======== Source records

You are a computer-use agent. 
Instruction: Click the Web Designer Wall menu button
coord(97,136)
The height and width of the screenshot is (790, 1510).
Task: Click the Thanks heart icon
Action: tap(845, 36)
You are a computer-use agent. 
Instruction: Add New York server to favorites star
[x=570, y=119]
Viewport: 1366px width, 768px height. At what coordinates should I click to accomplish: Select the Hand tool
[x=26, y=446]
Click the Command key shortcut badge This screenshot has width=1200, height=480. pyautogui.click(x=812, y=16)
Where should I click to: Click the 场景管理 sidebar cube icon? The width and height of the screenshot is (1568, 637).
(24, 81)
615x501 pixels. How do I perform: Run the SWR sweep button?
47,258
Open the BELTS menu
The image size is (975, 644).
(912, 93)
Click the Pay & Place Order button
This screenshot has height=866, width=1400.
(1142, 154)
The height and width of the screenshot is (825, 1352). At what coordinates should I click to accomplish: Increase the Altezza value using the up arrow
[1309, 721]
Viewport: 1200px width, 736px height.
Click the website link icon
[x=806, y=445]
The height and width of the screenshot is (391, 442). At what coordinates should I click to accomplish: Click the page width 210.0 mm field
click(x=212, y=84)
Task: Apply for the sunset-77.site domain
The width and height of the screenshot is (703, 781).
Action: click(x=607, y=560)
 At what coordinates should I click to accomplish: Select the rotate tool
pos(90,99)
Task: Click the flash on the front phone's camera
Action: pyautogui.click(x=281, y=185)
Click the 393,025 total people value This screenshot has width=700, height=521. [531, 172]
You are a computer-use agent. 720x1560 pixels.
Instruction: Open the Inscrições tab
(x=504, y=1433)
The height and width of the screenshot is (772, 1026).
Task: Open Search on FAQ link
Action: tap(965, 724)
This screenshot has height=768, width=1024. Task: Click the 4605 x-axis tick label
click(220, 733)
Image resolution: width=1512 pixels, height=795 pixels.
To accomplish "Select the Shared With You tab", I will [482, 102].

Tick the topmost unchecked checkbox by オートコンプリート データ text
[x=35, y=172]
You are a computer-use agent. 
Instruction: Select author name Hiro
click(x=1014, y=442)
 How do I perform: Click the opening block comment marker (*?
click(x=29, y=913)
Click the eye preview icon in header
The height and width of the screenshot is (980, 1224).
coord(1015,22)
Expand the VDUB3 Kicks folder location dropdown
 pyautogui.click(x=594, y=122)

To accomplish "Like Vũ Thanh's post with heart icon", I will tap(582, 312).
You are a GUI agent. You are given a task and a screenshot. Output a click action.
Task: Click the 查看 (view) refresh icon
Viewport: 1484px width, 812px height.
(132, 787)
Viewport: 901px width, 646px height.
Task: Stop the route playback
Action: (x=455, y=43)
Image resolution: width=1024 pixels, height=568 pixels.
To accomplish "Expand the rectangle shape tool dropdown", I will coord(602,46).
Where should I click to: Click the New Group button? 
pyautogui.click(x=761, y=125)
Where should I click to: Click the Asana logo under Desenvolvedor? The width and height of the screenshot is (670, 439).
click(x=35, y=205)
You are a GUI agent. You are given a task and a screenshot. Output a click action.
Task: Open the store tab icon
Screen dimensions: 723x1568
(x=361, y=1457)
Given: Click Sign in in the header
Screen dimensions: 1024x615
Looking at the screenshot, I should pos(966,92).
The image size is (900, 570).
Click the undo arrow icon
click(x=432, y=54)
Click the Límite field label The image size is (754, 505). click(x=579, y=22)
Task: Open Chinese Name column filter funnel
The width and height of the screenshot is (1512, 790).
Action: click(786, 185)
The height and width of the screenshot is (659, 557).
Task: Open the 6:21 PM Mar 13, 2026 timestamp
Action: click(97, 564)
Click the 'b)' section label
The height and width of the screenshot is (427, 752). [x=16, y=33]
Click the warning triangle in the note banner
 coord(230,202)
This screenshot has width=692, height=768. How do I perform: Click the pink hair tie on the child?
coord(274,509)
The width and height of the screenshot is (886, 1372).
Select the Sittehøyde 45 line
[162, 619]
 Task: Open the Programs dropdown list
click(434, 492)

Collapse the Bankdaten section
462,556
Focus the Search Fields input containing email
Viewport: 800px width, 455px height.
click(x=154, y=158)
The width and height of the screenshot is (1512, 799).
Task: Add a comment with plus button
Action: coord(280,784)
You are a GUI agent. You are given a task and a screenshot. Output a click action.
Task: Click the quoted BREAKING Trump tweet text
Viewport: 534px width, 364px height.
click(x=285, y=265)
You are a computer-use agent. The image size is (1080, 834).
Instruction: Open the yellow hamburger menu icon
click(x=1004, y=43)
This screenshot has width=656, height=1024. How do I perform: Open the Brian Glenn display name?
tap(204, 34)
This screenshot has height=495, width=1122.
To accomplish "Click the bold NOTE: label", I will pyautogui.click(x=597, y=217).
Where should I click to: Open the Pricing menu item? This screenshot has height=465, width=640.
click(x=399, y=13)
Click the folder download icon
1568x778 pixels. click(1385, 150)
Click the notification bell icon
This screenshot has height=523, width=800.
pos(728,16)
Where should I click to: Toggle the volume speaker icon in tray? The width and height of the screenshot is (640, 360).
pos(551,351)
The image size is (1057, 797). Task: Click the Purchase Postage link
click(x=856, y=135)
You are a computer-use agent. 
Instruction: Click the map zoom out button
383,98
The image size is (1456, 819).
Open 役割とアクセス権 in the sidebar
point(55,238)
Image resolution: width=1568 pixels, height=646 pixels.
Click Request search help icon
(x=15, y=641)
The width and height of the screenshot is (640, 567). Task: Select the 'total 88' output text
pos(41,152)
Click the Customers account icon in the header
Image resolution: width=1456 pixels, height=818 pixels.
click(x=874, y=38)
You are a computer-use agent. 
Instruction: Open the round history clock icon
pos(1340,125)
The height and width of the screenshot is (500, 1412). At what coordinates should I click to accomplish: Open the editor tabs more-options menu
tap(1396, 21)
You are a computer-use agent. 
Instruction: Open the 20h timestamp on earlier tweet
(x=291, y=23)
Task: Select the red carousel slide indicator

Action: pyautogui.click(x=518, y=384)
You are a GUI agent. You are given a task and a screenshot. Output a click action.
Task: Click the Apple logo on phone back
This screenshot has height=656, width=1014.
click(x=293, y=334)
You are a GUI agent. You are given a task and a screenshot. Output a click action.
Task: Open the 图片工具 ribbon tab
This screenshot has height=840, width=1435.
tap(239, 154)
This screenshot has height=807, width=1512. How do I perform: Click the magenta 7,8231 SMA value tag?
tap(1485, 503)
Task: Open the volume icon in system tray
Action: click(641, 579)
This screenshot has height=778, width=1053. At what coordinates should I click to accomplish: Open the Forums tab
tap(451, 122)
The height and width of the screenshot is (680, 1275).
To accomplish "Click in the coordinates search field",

================

● **Task item**
From the line holding "The height and width of the screenshot is (825, 1352)." to the line holding "You are a computer-use agent. 720x1560", inclusive, restate each line above exactly as written.

● **Result below**
The height and width of the screenshot is (825, 1352). At what coordinates should I click to accomplish: Increase the Altezza value using the up arrow
[1309, 721]
Viewport: 1200px width, 736px height.
Click the website link icon
[x=806, y=445]
The height and width of the screenshot is (391, 442). At what coordinates should I click to accomplish: Click the page width 210.0 mm field
click(x=212, y=84)
Task: Apply for the sunset-77.site domain
The width and height of the screenshot is (703, 781).
Action: click(x=607, y=560)
 At what coordinates should I click to accomplish: Select the rotate tool
pos(90,99)
Task: Click the flash on the front phone's camera
Action: pyautogui.click(x=281, y=185)
Click the 393,025 total people value This screenshot has width=700, height=521. [531, 172]
You are a computer-use agent. 720x1560 pixels.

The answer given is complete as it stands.